## Data supplied
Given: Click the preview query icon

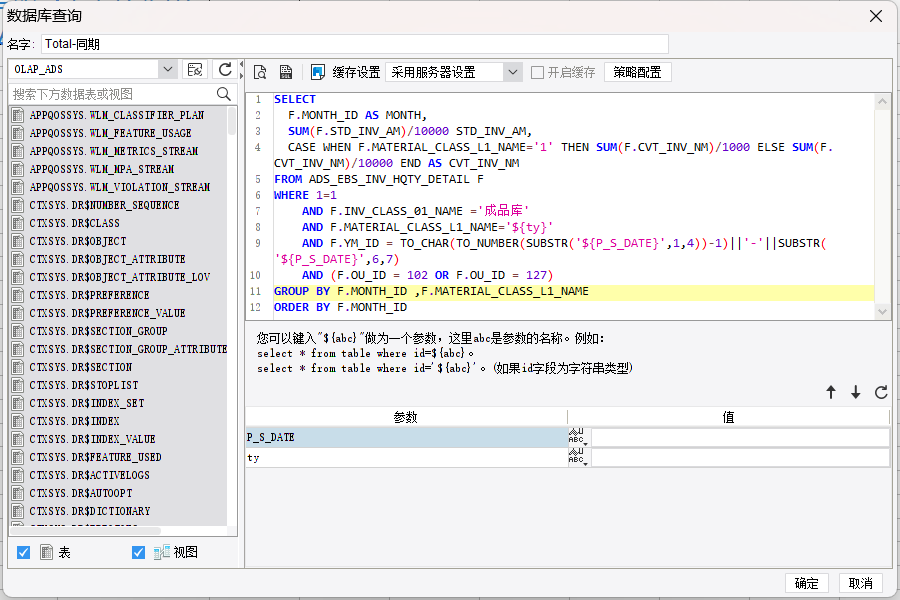Looking at the screenshot, I should [x=260, y=72].
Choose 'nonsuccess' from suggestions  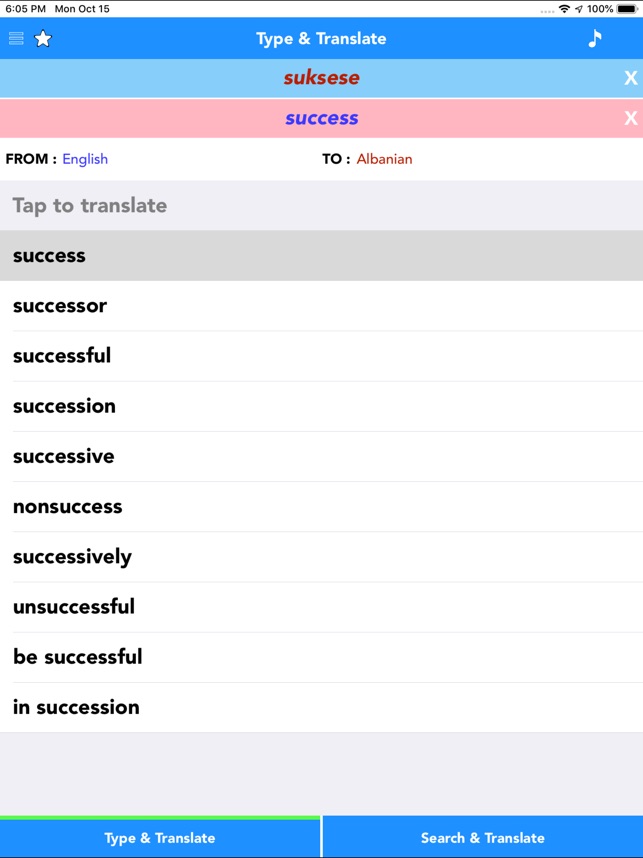click(x=321, y=507)
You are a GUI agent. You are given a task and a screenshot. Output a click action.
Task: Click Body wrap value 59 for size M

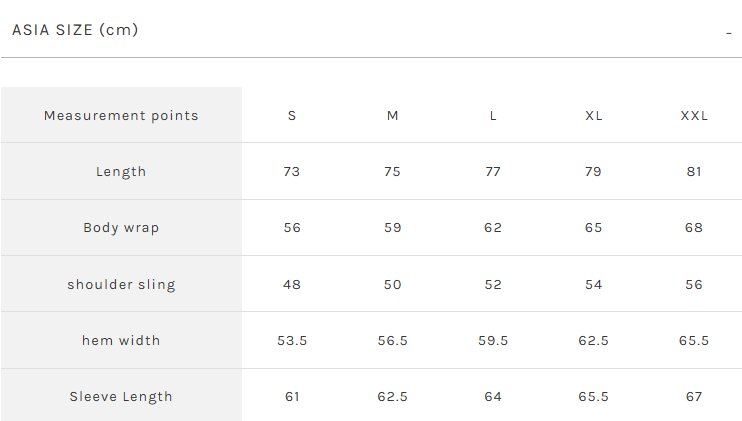pos(393,228)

## Work task
Give again exactly the lines from the one holding "You are a GUI" to the final line of the records, both ends included; any pictures stay out.

## Problem solution
You are a GUI agent. You are given a task and a screenshot. Output a click action.
Task: Click Body wrap value 59 for size M

pos(393,228)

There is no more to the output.